As our economy changes and international border rules tighten, employee ownership is also becoming more popular in agriculture. Traditionally, most of our agricultural products in western Canada were shipped south into the US, without any processing. Live beef, hogs, and sheep were shipped across the border by the truckloads. Cereals and oilseeds were sent by the trainloads as the raw product. We’re finally catching on to the fact that it can be more efficient, effective, and profitable to ship finished products, where the value-adding occurs in Canada, employing Canadians.
Many of the western Canadian agricultural companies were started as co-ops and many continue to operate successfully under that structure. Succession of the business is reasonably simple as new members voluntarily join and older members sell their membership shares.
However, for an existing corporate business wanting to transition ownership, the co-op model involving the employees doesn’t usually fit, because of the one member; one vote principle which is fundamental to a co-op. This would mean that an entrepreneur who has the greatest stake in the business, would share equal voting power with employee members who have very little invested in the business.
The ESOP model usually works much more effectively. It allows the owner(s) to sell their shares to the employees over a period of time, while maintaining a controlling interest, and ensuring the values and culture are maintained for the long-term.

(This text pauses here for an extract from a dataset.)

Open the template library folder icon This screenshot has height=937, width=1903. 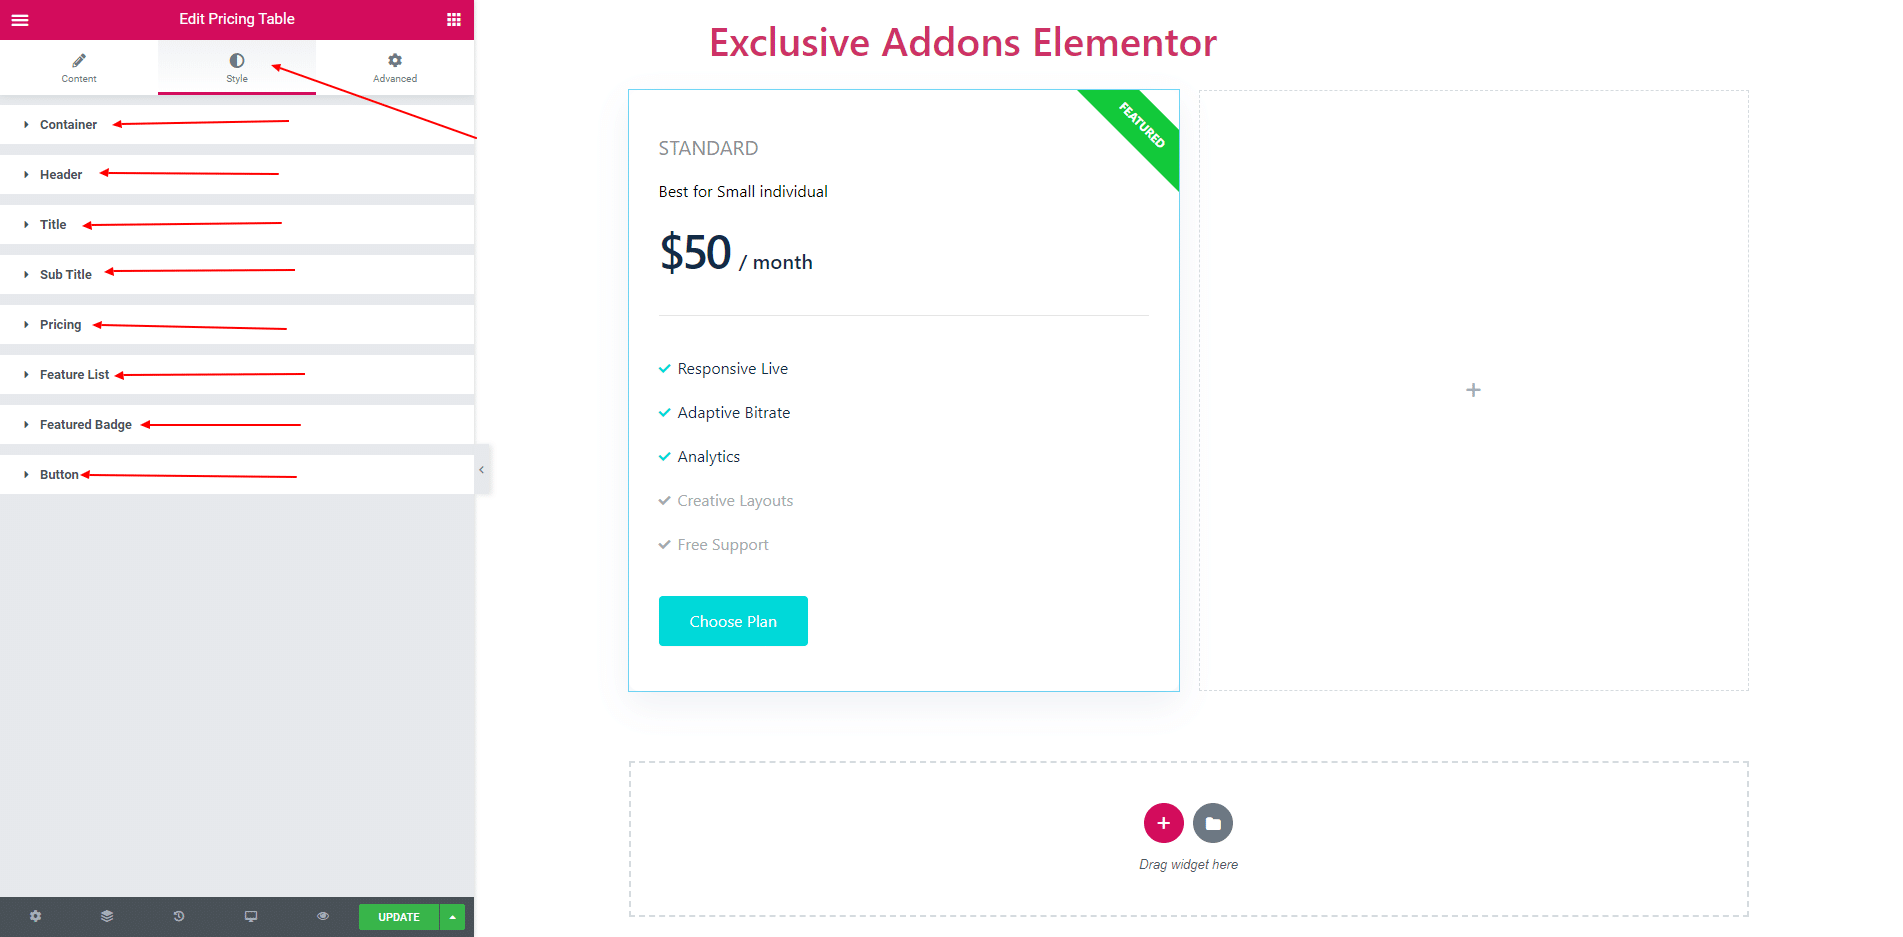(x=1213, y=823)
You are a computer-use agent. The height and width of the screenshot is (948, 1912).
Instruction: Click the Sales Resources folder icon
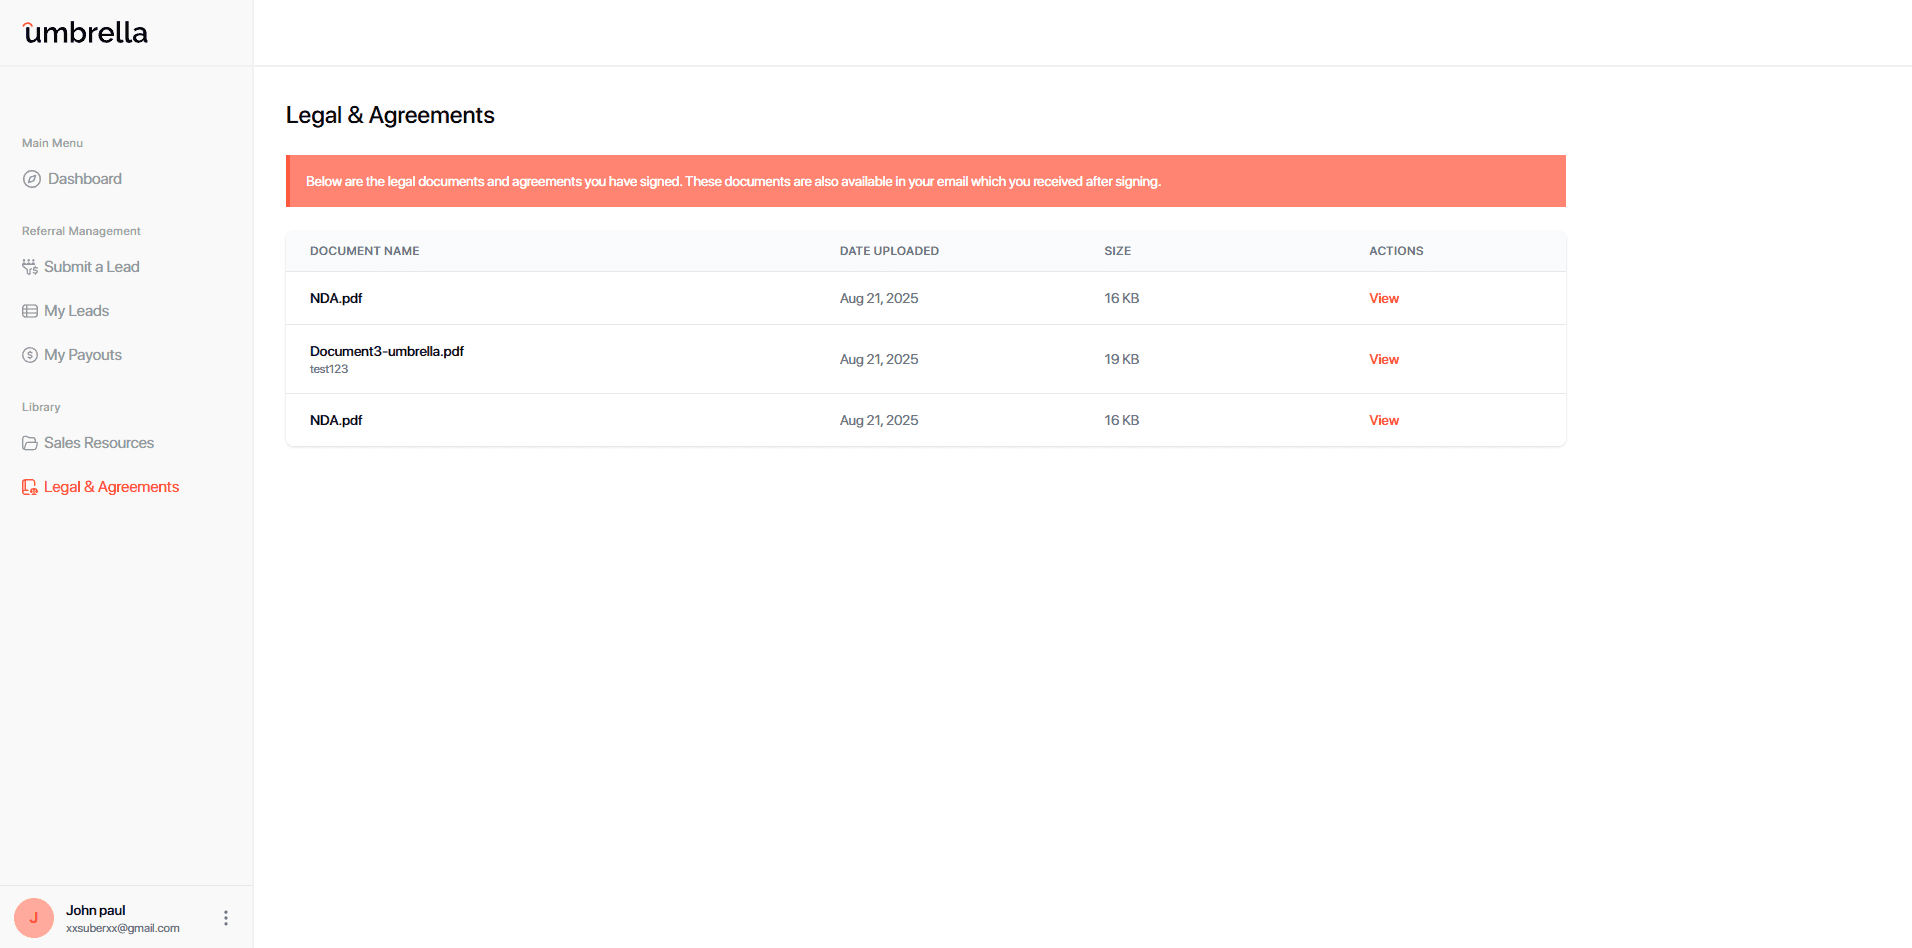pos(30,443)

Hi-Pro Feeds is an excellent example. Originally incorporated as a producer co-op in 1946 in Edmonton, AB, it served farmers in the area by providing a market for their grains as well as processed feeds for their animals and for surrounding feeding facilities. As the business grew and six Canadian mills were added, corporate changes occurred as well. In the late 60’s mills in the US were added, providing facilities from Sherwood Park, AB to Friona, Texas.
As an ESOP, over 70% of Hi-Pro Feeds employees are shareholders and there is a deep history of employee dedication and commitment to the business. This dedication is further enhanced by the very recent acquisition by Hi-Pro Feeds (in early November, 2015) of Champion Feeds Services. This deal expands Hi-Pro by adding the feed mills and retail operations in Westlock, Barrhead, and Grande Prairie, AB. It also includes the oat processing facility in Grande Prairie, which will expand opportunities to ship value-added oat products to markets in Texas, Oklahoma, New Mexico, and Arizona.
The ESOP can be a great fit, anywhere there is a dedication to providing value to stakeholders, which includes the employees who ensure the operation continues and thrives.